Он намеревался перечислить Кондоянису все недостатки фабрики и на этом основании выторговать надбавку к сумме, которую рассчитывал от него получить. Эксперт угадал его намерение и сделал презрительную гримасу. Торговаться в теперешнее время казалось ему бессмысленной мелочностью. Будет Борис фактически владеть фабрикой или нет – зависело от доброй воли Малони, а накануне стало известно, что Советский Союз объявил воину Болгарии. Мир «Никотианы» рушился, а ее генеральный директор как будто еще не понимал этого и, как спятивший с ума лавочник, спорил из-за какой-то сотни квадратных метров двора. Эксперт испытывал тягостное предчувствие надвигающегося хаоса. Он достал записную книжку и механически, как автомат, отметил, что пространство между шоссе и въездом во двор не принадлежит фабрике. Но он позабыл и о гнетущем предчувствии хаоса и об умственном оскудении Бориса, увлекшись разговором с греком-нотариусом.
– Магазин детских игрушек на главной улице, – говорил нотариус. – А насчет платьиц… не знаю! Понятия не имею… Мне кажется, все уже распродано.
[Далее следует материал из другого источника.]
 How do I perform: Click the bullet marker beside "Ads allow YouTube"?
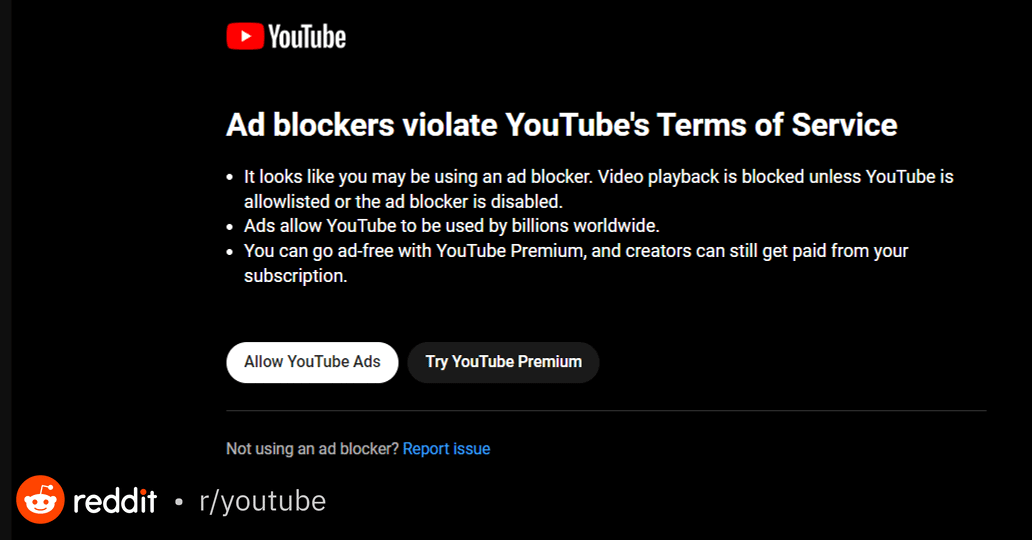pos(232,226)
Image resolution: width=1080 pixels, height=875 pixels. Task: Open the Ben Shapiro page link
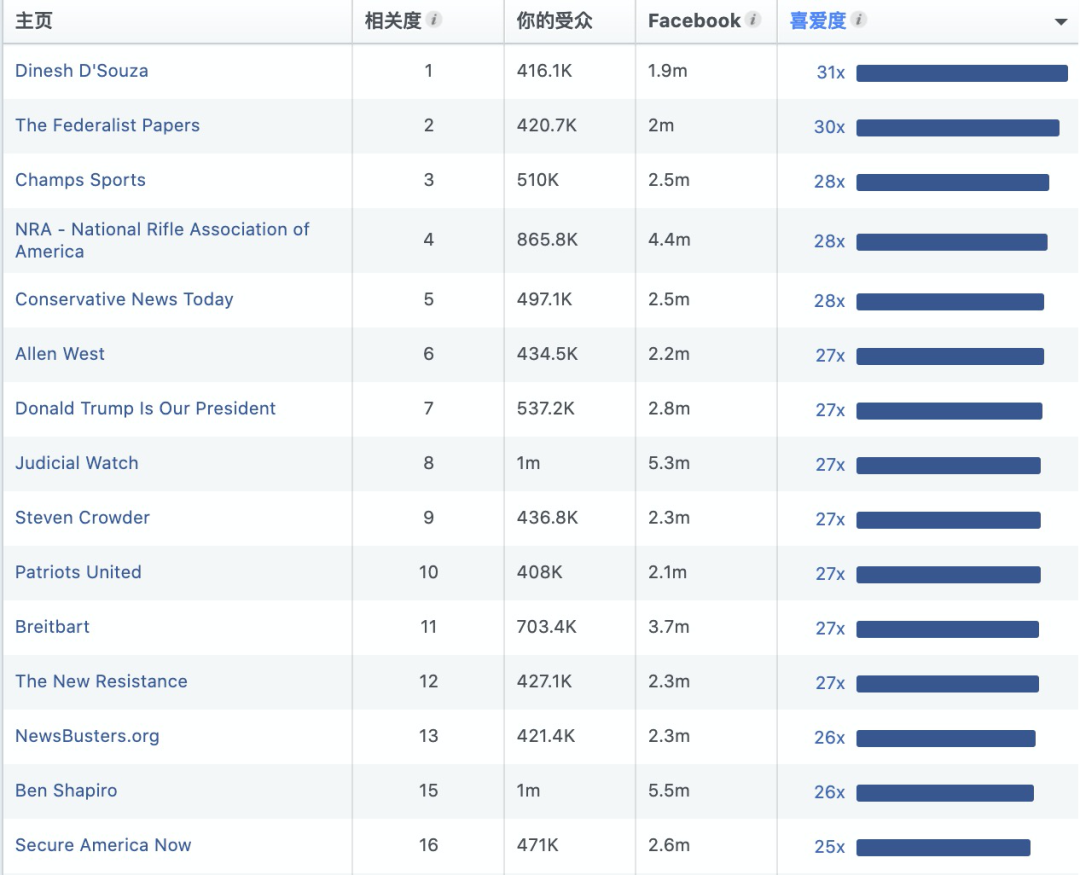[x=66, y=791]
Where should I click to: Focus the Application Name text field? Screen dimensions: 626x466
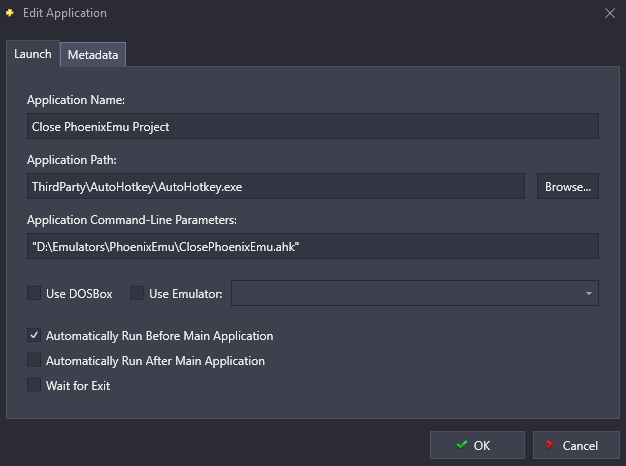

– Нарядное платьице для десятилетней девочки… – оживленно настаивал Костов. – Матросочка или что-нибудь в этом роде. Или бледно-желтый шелк, из которого можно сшить платьице.
– Шелк еще можно найти. Но цены астрономические.
– Это не имеет значения. Мне нужны красивые вещи. Да, вот бы еще кружева и шляпку с цветами.
– Кружева и шляпки с цветами теперь не в моде, – заметил нотариус.
У него была маленькая дочь, и он кое-что понимал в детских нарядах.
– Тогда что-нибудь модное. Что-нибудь стильное и элегантное, понимаете? Цена меня не заботит.
– Хорошо, спрошу у жены, – с улыбкой сказал нотариус.
– Очень вам благодарен.
– А детские туфельки купить не желаете?
– Ах, да! Туфельки и чулки непременно! – чуть не вскрикнул эксперт, вспомнив босые, исцарапанные терновником ножки Аликс.
Нотариус опять улыбнулся. Глаза у него были суровые и очень хитрые и на спутников своих он смотрел враждебно, но, разговаривая с Костовым, вспомнил о своей дочке. И тогда во взгляде его вспыхнул огонек отцовской любви, светившийся добротой и нежностью, какие иногда пробуждаются даже в самых черствых людях при виде детей.
– Поищу, – сказал он. – Надеюсь, найду кое-что.
После осмотра двора вошли в здание фабрики, где было темно и пыльно. Пришлось снять фанерные щиты, которыми были забиты окна без стекол. Но когда их убрали, оказалось, что главный трансформатор отсутствует.
– Я не могу высказать свое мнение о машинах, пока не увижу их в действии, – заявил инженер.
– Разумеется, – хмуро подтвердил Борис.
– Значит, необходимо найти трансформатор. – Инженер бросил взгляд на Кондояниса, по тот лишь уныло пожал плечами. – А для того, чтобы увидеть, как работают ножи, наполнители и картонажные машины, нужны материалы… Мне потребуется несколько тюков табака и картон для папиросных коробок.
Грек с сожалением усмехнулся.
– Где же я вам сейчас найду трансформатор и сырье? – с горечью произнес он.
– Я считаю, что об этом должны были позаботиться ваши люди! – вскипел Борис – Как прикажете оценить и принять машины? В таких условиях я не могу ничего подписать.
Он вытер платком выступивший на лбу холодный пот и устало опустился на пыльную деревянную скамейку у щита с рубильниками. Со вчерашнего вечера он чувствовал себя очень плохо. По телу его ползли мурашки, головная боль не унималась, хотя он большими дозами принимал кофеин, который ему дала Ирина. Он объяснял все это переутомлением и нестерпимым зноем. Однако слабость и холодный пот показывали, что недомогание его вызвано другими причинами. Никогда еще он не чувствовал себя так скверно. Его охватила бессильная злоба на то, что он, как нарочно, заболел именно теперь, когда Красная Армия уже на Дунае и Кондоянис пытается всучить ему какую-то дрянную фабрику. Он заметил на щите светлое пятно, это означало, что трансформатор был украден или снят хозяином совсем недавно. И тут ему показалось, что грек ехидно усмехается – он, очевидно, сам распорядился убрать трансформатор, чтобы скрыть непригодность машин.
– Не буду подписывать, – снова заявил Борис.
– Воля ваша, – спокойно отозвался грек. – Но машины в порядке.
– Мой инженер не может это установить.
– Тогда пусть примет их по инвентарю, а насчет их работы мы сделаем особую оговорку в договоре.
– Значит, вы хотите, чтобы я получил кучу железного лома? – Борис рассмеялся, но от смеха голова у него заболела невыносимо. Его вдруг бросило в жар, потом в холод.